NORWALK, Conn. – While not overtly deprived of services, Norwalk’s Special Education students are not receiving an optimal amount of instruction due to shortcomings of the system, according to a new report by an expert panel.
The Capitol Region Education Panel (CREC) Tuesday outlined several areas where the school system fell short of making recommended improvements to the city’s Special Education program over the last four years.

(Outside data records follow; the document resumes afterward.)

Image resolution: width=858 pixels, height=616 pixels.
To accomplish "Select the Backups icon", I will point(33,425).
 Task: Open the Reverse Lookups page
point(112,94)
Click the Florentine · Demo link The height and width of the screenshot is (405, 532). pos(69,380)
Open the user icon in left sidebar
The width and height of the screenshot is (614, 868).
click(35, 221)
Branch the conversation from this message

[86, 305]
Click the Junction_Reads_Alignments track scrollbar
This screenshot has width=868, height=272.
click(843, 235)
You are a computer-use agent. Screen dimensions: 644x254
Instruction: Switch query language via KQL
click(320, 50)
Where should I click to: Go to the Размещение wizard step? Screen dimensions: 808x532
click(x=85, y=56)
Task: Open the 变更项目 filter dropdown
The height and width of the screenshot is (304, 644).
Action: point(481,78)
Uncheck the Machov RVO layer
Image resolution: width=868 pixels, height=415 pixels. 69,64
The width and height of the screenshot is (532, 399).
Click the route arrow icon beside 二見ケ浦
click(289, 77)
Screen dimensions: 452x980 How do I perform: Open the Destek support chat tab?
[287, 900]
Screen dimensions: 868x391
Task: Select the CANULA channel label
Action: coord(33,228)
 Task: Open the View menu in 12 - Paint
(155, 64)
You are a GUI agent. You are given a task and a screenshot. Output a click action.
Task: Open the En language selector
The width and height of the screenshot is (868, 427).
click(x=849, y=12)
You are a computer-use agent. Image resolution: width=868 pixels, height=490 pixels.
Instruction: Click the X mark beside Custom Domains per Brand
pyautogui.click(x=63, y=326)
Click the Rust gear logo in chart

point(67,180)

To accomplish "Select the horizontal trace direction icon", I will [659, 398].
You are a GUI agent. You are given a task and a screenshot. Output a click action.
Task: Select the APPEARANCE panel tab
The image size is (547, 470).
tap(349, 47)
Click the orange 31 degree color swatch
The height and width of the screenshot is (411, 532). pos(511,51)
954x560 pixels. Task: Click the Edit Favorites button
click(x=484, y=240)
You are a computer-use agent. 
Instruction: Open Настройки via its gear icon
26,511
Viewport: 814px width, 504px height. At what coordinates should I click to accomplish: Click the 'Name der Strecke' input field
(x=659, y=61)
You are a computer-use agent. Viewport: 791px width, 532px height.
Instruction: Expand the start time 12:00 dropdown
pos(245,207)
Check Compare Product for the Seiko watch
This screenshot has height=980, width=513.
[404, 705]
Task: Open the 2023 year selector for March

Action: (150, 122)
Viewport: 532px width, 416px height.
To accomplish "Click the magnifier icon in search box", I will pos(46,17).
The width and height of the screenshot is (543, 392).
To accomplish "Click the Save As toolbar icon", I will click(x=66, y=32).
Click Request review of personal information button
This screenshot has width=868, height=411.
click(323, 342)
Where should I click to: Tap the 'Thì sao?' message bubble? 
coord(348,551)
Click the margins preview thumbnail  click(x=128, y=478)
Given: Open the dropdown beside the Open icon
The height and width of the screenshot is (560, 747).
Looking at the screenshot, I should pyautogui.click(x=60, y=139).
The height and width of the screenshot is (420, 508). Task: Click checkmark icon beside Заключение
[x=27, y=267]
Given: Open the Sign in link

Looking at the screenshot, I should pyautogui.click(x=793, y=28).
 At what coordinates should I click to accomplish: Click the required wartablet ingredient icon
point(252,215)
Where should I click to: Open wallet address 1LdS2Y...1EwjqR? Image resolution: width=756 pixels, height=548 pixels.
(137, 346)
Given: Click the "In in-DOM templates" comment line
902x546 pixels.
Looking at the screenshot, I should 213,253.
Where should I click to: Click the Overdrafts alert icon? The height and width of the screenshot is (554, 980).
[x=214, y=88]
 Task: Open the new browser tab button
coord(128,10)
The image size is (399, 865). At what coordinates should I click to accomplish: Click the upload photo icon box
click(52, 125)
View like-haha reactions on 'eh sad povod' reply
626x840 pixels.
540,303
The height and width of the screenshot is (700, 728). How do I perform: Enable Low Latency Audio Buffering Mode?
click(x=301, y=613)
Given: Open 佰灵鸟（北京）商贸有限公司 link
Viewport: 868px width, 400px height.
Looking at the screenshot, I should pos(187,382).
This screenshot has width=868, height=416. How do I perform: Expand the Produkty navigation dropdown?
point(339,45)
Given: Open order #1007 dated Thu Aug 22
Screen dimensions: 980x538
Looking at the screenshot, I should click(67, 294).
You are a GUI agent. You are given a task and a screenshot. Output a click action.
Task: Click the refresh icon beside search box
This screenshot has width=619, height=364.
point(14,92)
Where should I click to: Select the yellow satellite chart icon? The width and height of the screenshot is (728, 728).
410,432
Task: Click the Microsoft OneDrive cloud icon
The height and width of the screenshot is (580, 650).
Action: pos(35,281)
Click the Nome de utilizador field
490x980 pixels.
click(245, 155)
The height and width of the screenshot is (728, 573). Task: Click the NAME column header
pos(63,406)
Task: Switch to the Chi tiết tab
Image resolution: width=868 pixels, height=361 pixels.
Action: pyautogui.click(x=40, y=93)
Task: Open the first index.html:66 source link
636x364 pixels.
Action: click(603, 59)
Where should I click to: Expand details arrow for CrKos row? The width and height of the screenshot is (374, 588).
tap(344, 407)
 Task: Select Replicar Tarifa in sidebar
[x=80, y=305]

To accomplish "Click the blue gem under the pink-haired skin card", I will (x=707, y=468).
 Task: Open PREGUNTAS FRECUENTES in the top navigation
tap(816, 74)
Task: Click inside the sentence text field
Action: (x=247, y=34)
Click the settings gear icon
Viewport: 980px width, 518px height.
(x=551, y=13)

The areas included tightening inequities between Special Education efforts in different schools.
CREC, which did an extensive review of the Special Education program in 2008, was asked to update and measure the progress the district made over the period.
While the instructors and administrators in the Special Education program received praise for their overall efforts working with students, the district had not implemented many of the suggestions from 2008, including hiring more staff and better communicating between the central office and schools and individual schools among themselves, the report found.
CREC presented its findings during a Board of Education meeting in City Hall Tuesday night.
“I hope we can all agree to give resources to the Special Education staff for after-school and other programs that they deserve,” said Norwalk resident and Deputy Corporation Counsel M. Jeffry Spahr, who has a son in the Special Education program.
Margaret MacDonald, a director at CREC, said part of the problem with the program is that individual schools are doing things differently because the central office staff does not have the authority to do make changes when necessary.
“It’s been a bit of a free-for-all,” MacDonald said. “Parents are feeling that there are inequities between schools.”
To improve the program, CREC recommends the school system develop a better decision-making hierarchy as it relates to Special Education, implement and monitor consistent standards across all schools and improve communication between schools and parents, among other things.